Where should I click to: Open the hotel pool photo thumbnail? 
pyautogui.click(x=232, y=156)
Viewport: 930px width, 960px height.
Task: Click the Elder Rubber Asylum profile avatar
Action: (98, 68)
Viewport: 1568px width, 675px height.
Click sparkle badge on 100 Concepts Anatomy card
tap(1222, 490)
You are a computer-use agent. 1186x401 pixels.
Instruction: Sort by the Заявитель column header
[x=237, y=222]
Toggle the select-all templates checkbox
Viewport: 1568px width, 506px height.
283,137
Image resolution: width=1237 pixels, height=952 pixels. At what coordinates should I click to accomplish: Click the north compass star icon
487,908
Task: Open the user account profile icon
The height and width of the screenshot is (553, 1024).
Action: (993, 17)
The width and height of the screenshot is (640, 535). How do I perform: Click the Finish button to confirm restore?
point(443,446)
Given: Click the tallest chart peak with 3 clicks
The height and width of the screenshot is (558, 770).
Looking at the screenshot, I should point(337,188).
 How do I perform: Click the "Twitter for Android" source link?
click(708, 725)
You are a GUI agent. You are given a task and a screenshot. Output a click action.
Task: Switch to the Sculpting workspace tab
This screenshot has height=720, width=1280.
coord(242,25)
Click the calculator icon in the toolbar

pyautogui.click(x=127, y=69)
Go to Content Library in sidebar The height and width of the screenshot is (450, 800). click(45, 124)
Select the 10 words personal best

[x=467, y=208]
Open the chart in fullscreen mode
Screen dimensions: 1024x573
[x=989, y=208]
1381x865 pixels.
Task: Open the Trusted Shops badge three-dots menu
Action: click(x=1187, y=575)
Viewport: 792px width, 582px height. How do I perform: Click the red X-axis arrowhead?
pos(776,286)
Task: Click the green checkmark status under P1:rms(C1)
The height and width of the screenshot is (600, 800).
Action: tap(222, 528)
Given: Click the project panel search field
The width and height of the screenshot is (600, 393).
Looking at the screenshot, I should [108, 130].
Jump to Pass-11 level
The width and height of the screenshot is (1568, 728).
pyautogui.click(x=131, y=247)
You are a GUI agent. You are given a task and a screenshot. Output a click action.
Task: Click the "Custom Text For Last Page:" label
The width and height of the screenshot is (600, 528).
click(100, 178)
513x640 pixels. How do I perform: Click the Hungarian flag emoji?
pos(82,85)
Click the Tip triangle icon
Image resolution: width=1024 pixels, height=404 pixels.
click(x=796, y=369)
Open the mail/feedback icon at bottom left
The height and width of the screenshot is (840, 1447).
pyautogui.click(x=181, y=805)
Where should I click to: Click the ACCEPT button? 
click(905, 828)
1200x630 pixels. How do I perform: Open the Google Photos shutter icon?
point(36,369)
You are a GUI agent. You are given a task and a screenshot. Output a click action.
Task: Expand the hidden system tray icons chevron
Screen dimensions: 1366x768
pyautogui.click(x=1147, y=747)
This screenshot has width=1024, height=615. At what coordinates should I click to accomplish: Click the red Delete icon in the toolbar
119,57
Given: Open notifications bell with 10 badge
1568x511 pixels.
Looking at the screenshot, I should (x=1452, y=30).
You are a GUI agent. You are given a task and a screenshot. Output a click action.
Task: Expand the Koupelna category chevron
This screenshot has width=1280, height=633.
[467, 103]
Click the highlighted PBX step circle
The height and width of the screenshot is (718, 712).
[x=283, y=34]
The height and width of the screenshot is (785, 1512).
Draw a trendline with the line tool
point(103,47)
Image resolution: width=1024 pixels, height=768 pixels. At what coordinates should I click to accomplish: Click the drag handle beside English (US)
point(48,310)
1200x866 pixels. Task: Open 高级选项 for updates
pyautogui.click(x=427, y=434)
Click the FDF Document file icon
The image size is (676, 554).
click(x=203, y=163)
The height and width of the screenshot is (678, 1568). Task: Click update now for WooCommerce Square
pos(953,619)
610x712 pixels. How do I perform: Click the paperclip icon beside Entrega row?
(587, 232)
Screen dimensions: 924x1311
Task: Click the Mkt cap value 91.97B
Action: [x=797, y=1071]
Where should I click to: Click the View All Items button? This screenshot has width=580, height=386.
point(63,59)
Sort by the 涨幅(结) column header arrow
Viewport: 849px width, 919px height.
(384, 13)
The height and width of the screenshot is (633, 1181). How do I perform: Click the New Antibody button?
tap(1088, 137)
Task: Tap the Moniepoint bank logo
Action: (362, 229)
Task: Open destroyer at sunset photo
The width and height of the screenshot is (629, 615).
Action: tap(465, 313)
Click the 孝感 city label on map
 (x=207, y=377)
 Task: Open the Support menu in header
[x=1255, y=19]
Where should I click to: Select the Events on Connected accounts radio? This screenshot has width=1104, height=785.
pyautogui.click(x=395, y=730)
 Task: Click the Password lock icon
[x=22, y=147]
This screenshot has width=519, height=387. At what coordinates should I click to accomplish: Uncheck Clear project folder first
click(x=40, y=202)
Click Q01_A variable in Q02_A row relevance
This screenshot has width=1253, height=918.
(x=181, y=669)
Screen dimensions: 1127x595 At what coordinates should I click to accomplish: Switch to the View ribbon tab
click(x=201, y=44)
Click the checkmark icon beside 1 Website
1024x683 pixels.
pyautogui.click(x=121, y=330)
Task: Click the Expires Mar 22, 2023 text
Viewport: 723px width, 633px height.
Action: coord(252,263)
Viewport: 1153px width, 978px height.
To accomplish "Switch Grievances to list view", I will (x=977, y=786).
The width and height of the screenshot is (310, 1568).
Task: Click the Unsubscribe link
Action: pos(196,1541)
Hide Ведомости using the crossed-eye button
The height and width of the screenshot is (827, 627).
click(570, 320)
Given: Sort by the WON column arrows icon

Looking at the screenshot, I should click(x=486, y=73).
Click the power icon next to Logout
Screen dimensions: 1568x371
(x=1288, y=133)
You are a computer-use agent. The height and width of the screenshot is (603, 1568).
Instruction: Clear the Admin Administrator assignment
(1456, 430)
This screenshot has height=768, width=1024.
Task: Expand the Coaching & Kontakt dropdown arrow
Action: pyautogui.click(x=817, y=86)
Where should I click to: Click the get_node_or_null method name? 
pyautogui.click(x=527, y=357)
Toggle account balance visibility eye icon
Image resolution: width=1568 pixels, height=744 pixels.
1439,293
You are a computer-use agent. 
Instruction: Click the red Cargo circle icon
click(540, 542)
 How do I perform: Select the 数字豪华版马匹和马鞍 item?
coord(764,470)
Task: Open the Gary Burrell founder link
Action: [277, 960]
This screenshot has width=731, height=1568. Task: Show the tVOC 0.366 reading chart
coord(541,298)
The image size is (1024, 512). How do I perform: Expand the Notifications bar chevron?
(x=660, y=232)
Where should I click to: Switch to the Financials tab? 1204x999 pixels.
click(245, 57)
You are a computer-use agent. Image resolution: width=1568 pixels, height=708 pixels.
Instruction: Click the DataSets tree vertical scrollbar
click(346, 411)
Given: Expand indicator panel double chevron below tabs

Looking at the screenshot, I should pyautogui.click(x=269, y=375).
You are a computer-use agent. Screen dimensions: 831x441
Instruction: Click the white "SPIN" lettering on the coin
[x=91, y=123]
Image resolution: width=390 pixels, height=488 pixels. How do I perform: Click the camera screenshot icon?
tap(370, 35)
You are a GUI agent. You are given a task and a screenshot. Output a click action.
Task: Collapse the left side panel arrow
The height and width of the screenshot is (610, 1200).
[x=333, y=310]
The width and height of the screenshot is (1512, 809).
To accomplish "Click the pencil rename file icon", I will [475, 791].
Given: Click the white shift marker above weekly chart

_Task_. All the data above should be restated in full, exactly.

_Reply_.
Where should I click to: Open the hotel pool photo thumbnail? 
pyautogui.click(x=232, y=156)
Viewport: 930px width, 960px height.
Task: Click the Elder Rubber Asylum profile avatar
Action: (98, 68)
Viewport: 1568px width, 675px height.
Click sparkle badge on 100 Concepts Anatomy card
tap(1222, 490)
You are a computer-use agent. 1186x401 pixels.
Instruction: Sort by the Заявитель column header
[x=237, y=222]
Toggle the select-all templates checkbox
Viewport: 1568px width, 506px height.
283,137
Image resolution: width=1237 pixels, height=952 pixels. At what coordinates should I click to accomplish: Click the north compass star icon
487,908
Task: Open the user account profile icon
The height and width of the screenshot is (553, 1024).
Action: (993, 17)
The width and height of the screenshot is (640, 535). How do I perform: Click the Finish button to confirm restore?
point(443,446)
Given: Click the tallest chart peak with 3 clicks
The height and width of the screenshot is (558, 770).
Looking at the screenshot, I should point(337,188).
 How do I perform: Click the "Twitter for Android" source link?
click(708, 725)
You are a GUI agent. You are given a task and a screenshot. Output a click action.
Task: Switch to the Sculpting workspace tab
This screenshot has height=720, width=1280.
coord(242,25)
Click the calculator icon in the toolbar

pyautogui.click(x=127, y=69)
Go to Content Library in sidebar The height and width of the screenshot is (450, 800). click(45, 124)
Select the 10 words personal best

[x=467, y=208]
Open the chart in fullscreen mode
Screen dimensions: 1024x573
[x=989, y=208]
1381x865 pixels.
Task: Open the Trusted Shops badge three-dots menu
Action: click(x=1187, y=575)
Viewport: 792px width, 582px height. How do I perform: Click the red X-axis arrowhead?
pos(776,286)
Task: Click the green checkmark status under P1:rms(C1)
The height and width of the screenshot is (600, 800).
Action: tap(222, 528)
Given: Click the project panel search field
The width and height of the screenshot is (600, 393).
Looking at the screenshot, I should [108, 130].
Jump to Pass-11 level
The width and height of the screenshot is (1568, 728).
pyautogui.click(x=131, y=247)
You are a GUI agent. You are given a task and a screenshot. Output a click action.
Task: Click the "Custom Text For Last Page:" label
The width and height of the screenshot is (600, 528).
click(100, 178)
513x640 pixels. How do I perform: Click the Hungarian flag emoji?
pos(82,85)
Click the Tip triangle icon
Image resolution: width=1024 pixels, height=404 pixels.
click(x=796, y=369)
Open the mail/feedback icon at bottom left
The height and width of the screenshot is (840, 1447).
pyautogui.click(x=181, y=805)
Where should I click to: Click the ACCEPT button? 
click(905, 828)
1200x630 pixels. How do I perform: Open the Google Photos shutter icon?
point(36,369)
You are a GUI agent. You are given a task and a screenshot. Output a click action.
Task: Expand the hidden system tray icons chevron
Screen dimensions: 1366x768
pyautogui.click(x=1147, y=747)
This screenshot has width=1024, height=615. At what coordinates should I click to accomplish: Click the red Delete icon in the toolbar
119,57
Given: Open notifications bell with 10 badge
1568x511 pixels.
Looking at the screenshot, I should (x=1452, y=30).
You are a GUI agent. You are given a task and a screenshot. Output a click action.
Task: Expand the Koupelna category chevron
This screenshot has width=1280, height=633.
[467, 103]
Click the highlighted PBX step circle
The height and width of the screenshot is (718, 712).
[x=283, y=34]
The height and width of the screenshot is (785, 1512).
Draw a trendline with the line tool
point(103,47)
Image resolution: width=1024 pixels, height=768 pixels. At what coordinates should I click to accomplish: Click the drag handle beside English (US)
point(48,310)
1200x866 pixels. Task: Open 高级选项 for updates
pyautogui.click(x=427, y=434)
Click the FDF Document file icon
The image size is (676, 554).
click(x=203, y=163)
The height and width of the screenshot is (678, 1568). Task: Click update now for WooCommerce Square
pos(953,619)
610x712 pixels. How do I perform: Click the paperclip icon beside Entrega row?
(587, 232)
Screen dimensions: 924x1311
Task: Click the Mkt cap value 91.97B
Action: [x=797, y=1071]
Where should I click to: Click the View All Items button? This screenshot has width=580, height=386.
point(63,59)
Sort by the 涨幅(结) column header arrow
Viewport: 849px width, 919px height.
(384, 13)
The height and width of the screenshot is (633, 1181). How do I perform: Click the New Antibody button?
tap(1088, 137)
Task: Tap the Moniepoint bank logo
Action: (362, 229)
Task: Open destroyer at sunset photo
The width and height of the screenshot is (629, 615).
Action: tap(465, 313)
Click the 孝感 city label on map
 (x=207, y=377)
 Task: Open the Support menu in header
[x=1255, y=19]
Where should I click to: Select the Events on Connected accounts radio? This screenshot has width=1104, height=785.
pyautogui.click(x=395, y=730)
 Task: Click the Password lock icon
[x=22, y=147]
This screenshot has width=519, height=387. At what coordinates should I click to accomplish: Uncheck Clear project folder first
click(x=40, y=202)
Click Q01_A variable in Q02_A row relevance
This screenshot has width=1253, height=918.
(x=181, y=669)
Screen dimensions: 1127x595 At what coordinates should I click to accomplish: Switch to the View ribbon tab
click(x=201, y=44)
Click the checkmark icon beside 1 Website
1024x683 pixels.
pyautogui.click(x=121, y=330)
Task: Click the Expires Mar 22, 2023 text
Viewport: 723px width, 633px height.
Action: coord(252,263)
Viewport: 1153px width, 978px height.
To accomplish "Switch Grievances to list view", I will (x=977, y=786).
The width and height of the screenshot is (310, 1568).
Task: Click the Unsubscribe link
Action: pos(196,1541)
Hide Ведомости using the crossed-eye button
The height and width of the screenshot is (827, 627).
click(570, 320)
Given: Sort by the WON column arrows icon

Looking at the screenshot, I should click(x=486, y=73).
Click the power icon next to Logout
Screen dimensions: 1568x371
(x=1288, y=133)
You are a computer-use agent. The height and width of the screenshot is (603, 1568).
Instruction: Clear the Admin Administrator assignment
(1456, 430)
This screenshot has height=768, width=1024.
Task: Expand the Coaching & Kontakt dropdown arrow
Action: pyautogui.click(x=817, y=86)
Where should I click to: Click the get_node_or_null method name? 
pyautogui.click(x=527, y=357)
Toggle account balance visibility eye icon
Image resolution: width=1568 pixels, height=744 pixels.
1439,293
You are a computer-use agent. 
Instruction: Click the red Cargo circle icon
click(540, 542)
 How do I perform: Select the 数字豪华版马匹和马鞍 item?
coord(764,470)
Task: Open the Gary Burrell founder link
Action: [277, 960]
This screenshot has width=731, height=1568. Task: Show the tVOC 0.366 reading chart
coord(541,298)
The image size is (1024, 512). How do I perform: Expand the Notifications bar chevron?
(x=660, y=232)
Where should I click to: Switch to the Financials tab? 1204x999 pixels.
click(245, 57)
You are a computer-use agent. Image resolution: width=1568 pixels, height=708 pixels.
Instruction: Click the DataSets tree vertical scrollbar
click(346, 411)
Given: Expand indicator panel double chevron below tabs

Looking at the screenshot, I should pyautogui.click(x=269, y=375).
You are a computer-use agent. Screen dimensions: 831x441
Instruction: Click the white "SPIN" lettering on the coin
[x=91, y=123]
Image resolution: width=390 pixels, height=488 pixels. How do I perform: Click the camera screenshot icon?
tap(370, 35)
You are a GUI agent. You are given a task and a screenshot. Output a click action.
Task: Collapse the left side panel arrow
The height and width of the screenshot is (610, 1200).
[x=333, y=310]
The width and height of the screenshot is (1512, 809).
To accomplish "Click the pencil rename file icon", I will [475, 791].
Given: Click the white shift marker above weekly chart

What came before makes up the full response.